I want to further my education, I want to succeed in my career, and I most definitely want to advance the kingdom through the ministries God has planted in my head. Can I do it all at once without giving something up: Probably not. And that’s what worries me.

Priorities...Balance…Words that I vaguely know keep flooding my head.  I’m the girl juggling ten things, but maybe only a couple successfully. Gosh, how do people live? How do we get through this web we weave of goals & desires, without getting stuck on something that glimmered in the rain. Is it a straight shot, where I will check off my goals one by one, or will I find that life will take me on a journey that I haven’t planned? Where I’ll seem like a disorganized person from close up, but from afar I’ll be full steam ahead…tackling goals, desires, and dreams as they make themselves evident on the path set before me.

So, “I may not know where I’m going, but I’m on my way.” 

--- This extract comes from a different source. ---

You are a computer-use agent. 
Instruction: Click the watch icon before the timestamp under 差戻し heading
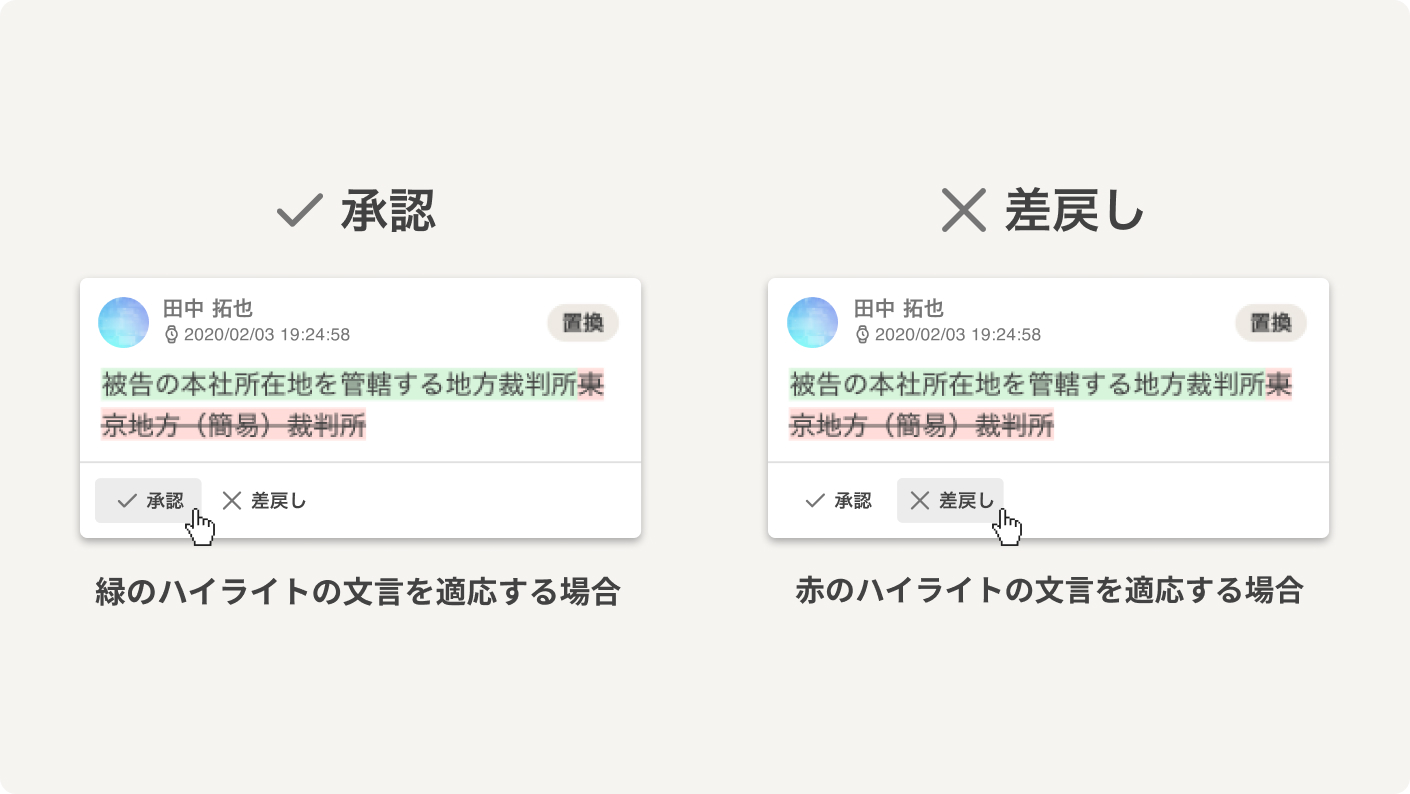coord(862,334)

So maybe all the paths lead to one grand path. Maybe I am at a crossroads where the first big decision will feel like I’m stepping off a cliff in the Grand Canyon. Maybe I do know where I’m going I just don’t know how to get there. Confused at how everything will flow into one another. But I know one thing, I want to be my own boss, set my own schedule, make a difference in this world, and leave behind a legacy.

So again the mass jumble of thoughts in my head must be spilled out on paper for me to see the connecting points. Yet this still does not eliminate the fear that is swelling at the pit of my stomach or stops the anxiousness that is trying “beat” the clock of life. You see this clock tells me that my time is up once I get out of my twenties. Crazy, right? It whispers that once I get out of my twenties I’ll be average, and ev eryone will be doing what I’m doing. You see I want to be this kind of young prodigy…who blows the odds and does wonderful things at such a young age. So I guess that my mind is telling me that once I step out of my twenties I will have failed. A complete face plant fail.

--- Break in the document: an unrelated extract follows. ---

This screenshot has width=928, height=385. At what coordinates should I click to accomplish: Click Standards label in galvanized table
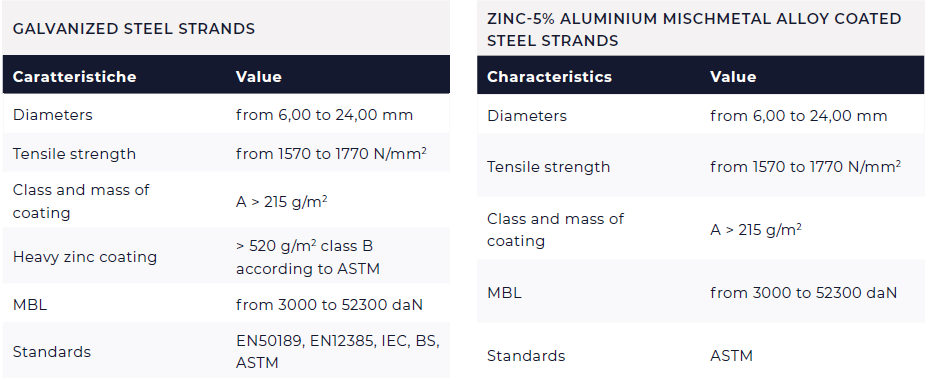pyautogui.click(x=51, y=352)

But I know that is not the case, I just have to somehow signal to my flesh and my brain that there is no ultimate finish line at the end of my twenties that prevents me from creating beautiful tapestries from the spools of thread God has placed in my hands . Unlike Forest Gump I won’t stop running…I will keep running with such fervor such determination, that my legs won’t want to stop. My legs strengthen from the marathons I ran in my twenties, will carry me forward, propelling me into the depths of my future and my hope in Christ.

So, “I may not know where I’m going, but I’m on my way.”  I’m on my way to MY future that will look exactly how God planned it and will probably look nothing like the visions my eyes have cast upon the screen of my life; eyes that have drunk everyone else’s dreams & visions, sucking them down into my belly causing me to slowly settle in a shock of hurried anticipation.

But now I breathe those out, releasing and making room for my visions to be nurtured and nourished in the cradle of my belly.  Giving them room to expand, while they bring upon characteristics that change the way I walk, the words that feed me, and my belly… that will be round and full and ready to birth the great seeds that have been planted within me.

So, “I may not know where I’m going, but I’m on my way.”   Pregnant with full expectations of what is yet to come.